1.3.5 Identify Input Purpose Level AA
The purpose of input fields collecting user information must be programmatically determinable.
Guideline 1.4: Distinguishable
1.4.1 Use of Color Level A
Color must not be the only visual means of conveying information, indicating an action, prompting a response, or distinguishing a visual element.
1.4.2 Audio Control Level A
If audio plays automatically for more than 3 seconds, a mechanism must be available to pause, stop, or control volume.
1.4.3 Contrast (Minimum) Level AA
Text and images of text must have a contrast ratio of at least 4.5:1 (3:1 for large text). Crucible Scan automatically calculates contrast ratios for text elements.
How to fix: Adjust text color, background color, or both to meet the minimum ratio. Use a contrast checker tool to verify.
1.4.4 Resize Text Level AA
Text must be resizable up to 200% without assistive technology and without loss of content or functionality.

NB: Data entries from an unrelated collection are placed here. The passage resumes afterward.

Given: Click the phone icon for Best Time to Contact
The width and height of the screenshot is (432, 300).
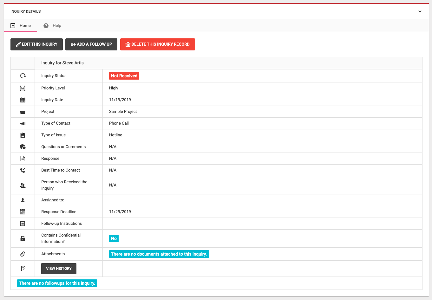Looking at the screenshot, I should click(23, 170).
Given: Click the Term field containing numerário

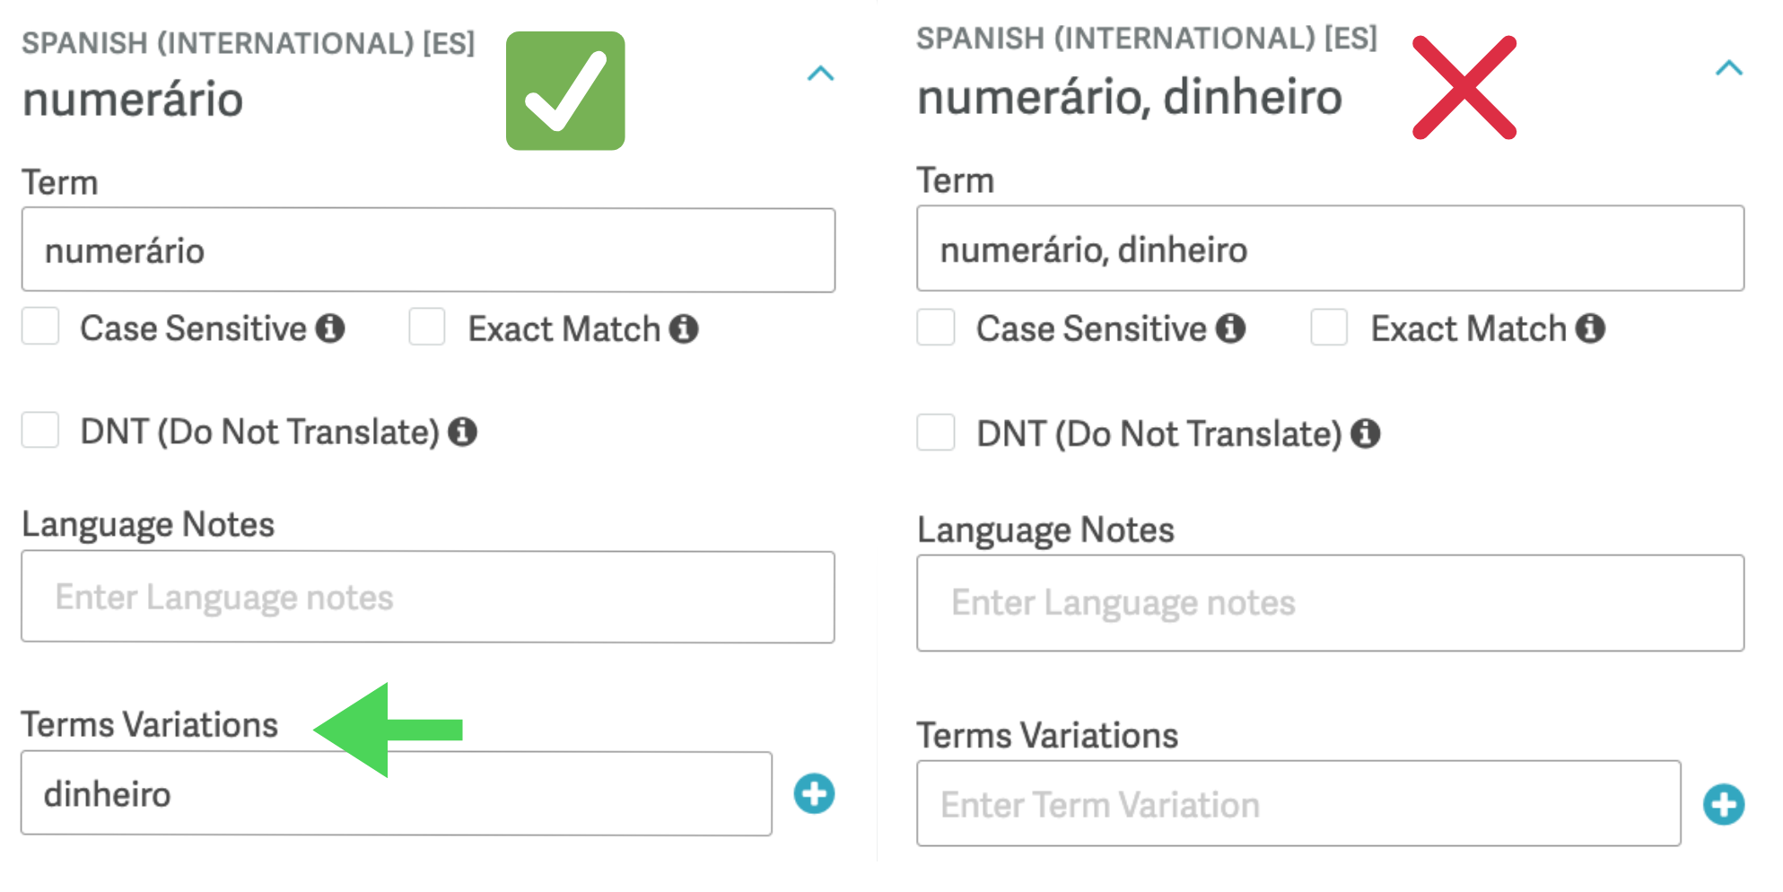Looking at the screenshot, I should [428, 250].
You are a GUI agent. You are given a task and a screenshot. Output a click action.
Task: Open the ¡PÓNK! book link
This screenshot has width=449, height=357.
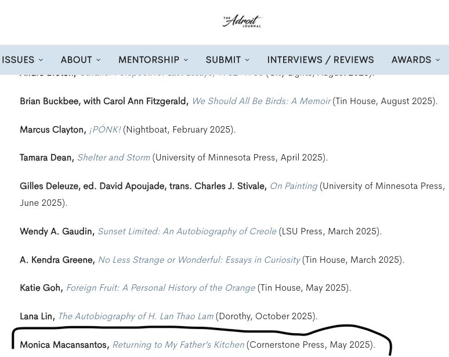pos(104,130)
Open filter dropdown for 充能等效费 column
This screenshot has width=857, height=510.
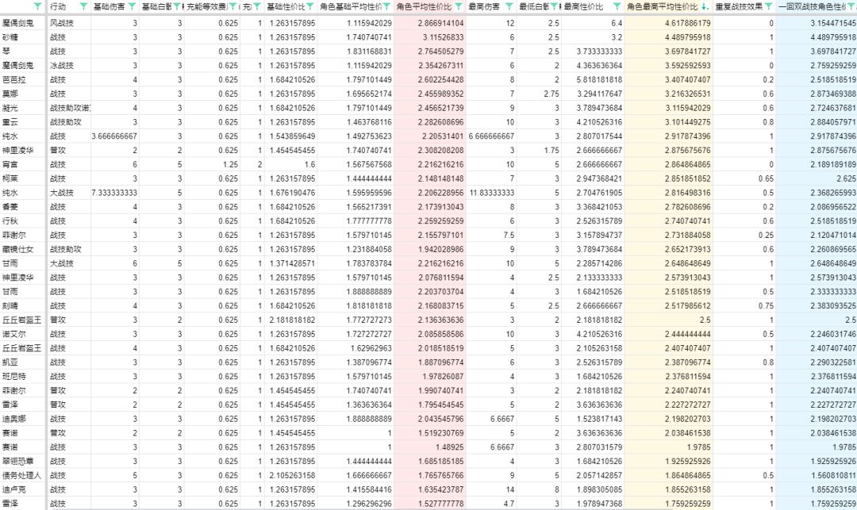[233, 6]
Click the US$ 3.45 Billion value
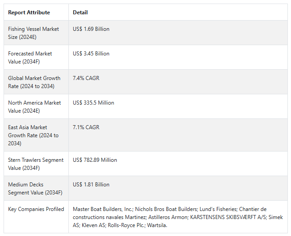291x236 pixels. (91, 54)
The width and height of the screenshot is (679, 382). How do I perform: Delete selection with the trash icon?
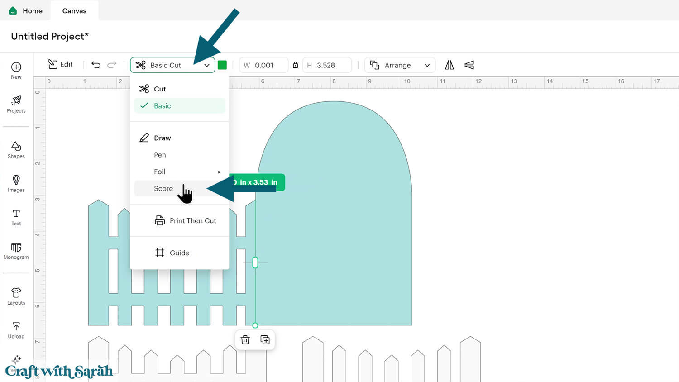245,339
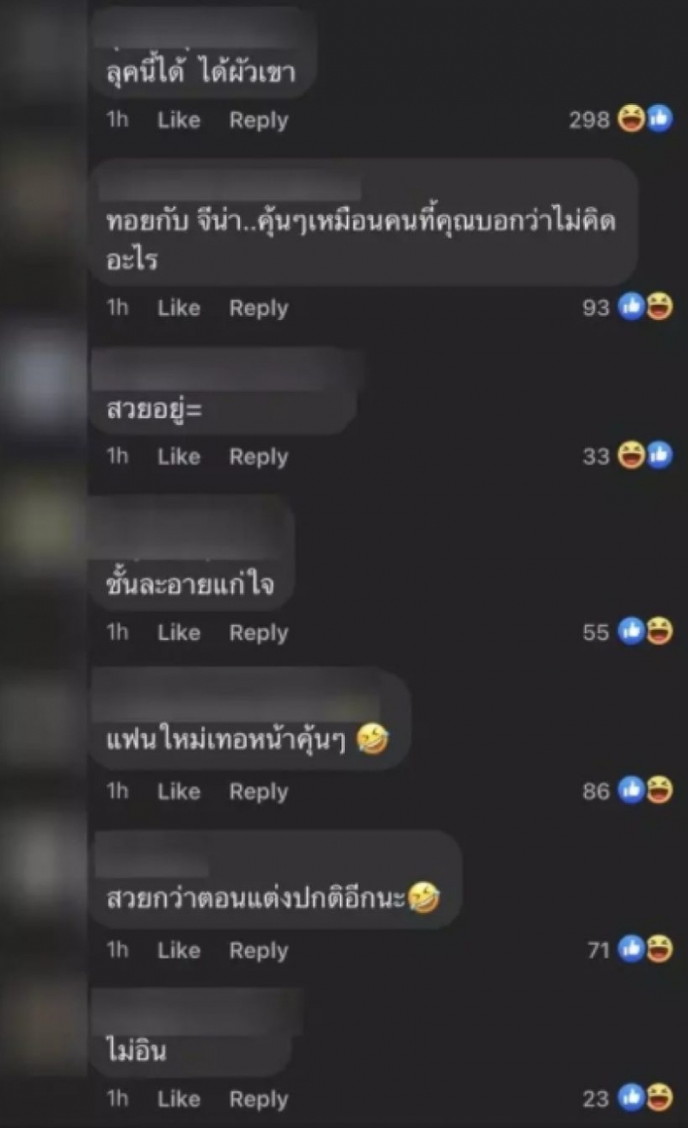View reaction icons beside count 71
The width and height of the screenshot is (688, 1128).
pyautogui.click(x=645, y=949)

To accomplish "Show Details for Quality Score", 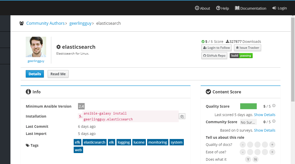I will coord(264,115).
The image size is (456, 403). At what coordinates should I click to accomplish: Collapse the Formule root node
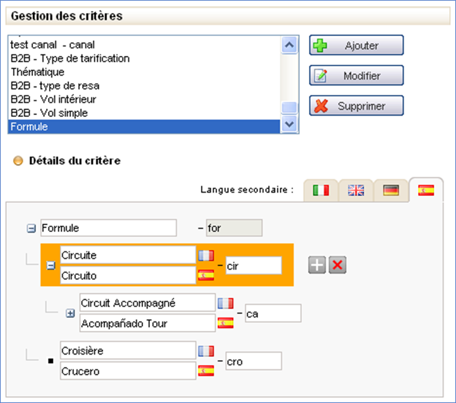tap(32, 229)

1.4.5 Images of Text Level AA
Text should be used to convey information rather than images of text, unless essential. Crucible Scan detects common image-of-text patterns.
1.4.10 Reflow Level AA
Content must be presentable without two-dimensional scrolling at 320 CSS pixels wide.
1.4.11 Non-text Contrast Level AA
UI components and graphical objects must have a contrast ratio of at least 3:1 against adjacent colors.
1.4.12 Text Spacing Level AA
No loss of content or functionality when text spacing is adjusted (line height, letter spacing, word spacing, paragraph spacing).
1.4.13 Content on Hover or Focus Level AA
Additional content triggered by hover or focus must be dismissible, hoverable, and persistent.